TASK => Extract the records from the line with "Select the Group" to the line with "Where should I click to: Toggle", and copy those lines verbatim.

MATERIAL FOR THIS TASK =>
____________

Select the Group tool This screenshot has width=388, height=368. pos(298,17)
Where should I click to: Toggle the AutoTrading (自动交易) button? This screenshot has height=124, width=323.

____________

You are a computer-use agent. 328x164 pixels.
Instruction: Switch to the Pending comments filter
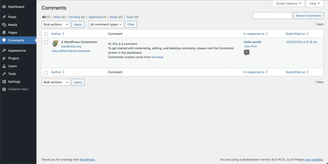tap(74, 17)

____________

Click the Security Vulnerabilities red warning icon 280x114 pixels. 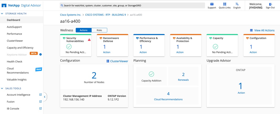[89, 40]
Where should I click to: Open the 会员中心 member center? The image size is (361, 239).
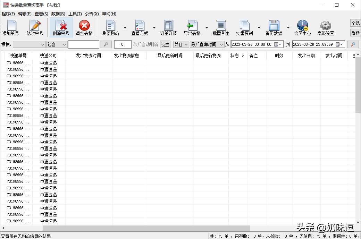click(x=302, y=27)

____________

THE SOLUTION =>
Select the Group tool This screenshot has width=388, height=368. pos(298,17)
Where should I click to: Toggle the AutoTrading (自动交易) button? This screenshot has height=124, width=323.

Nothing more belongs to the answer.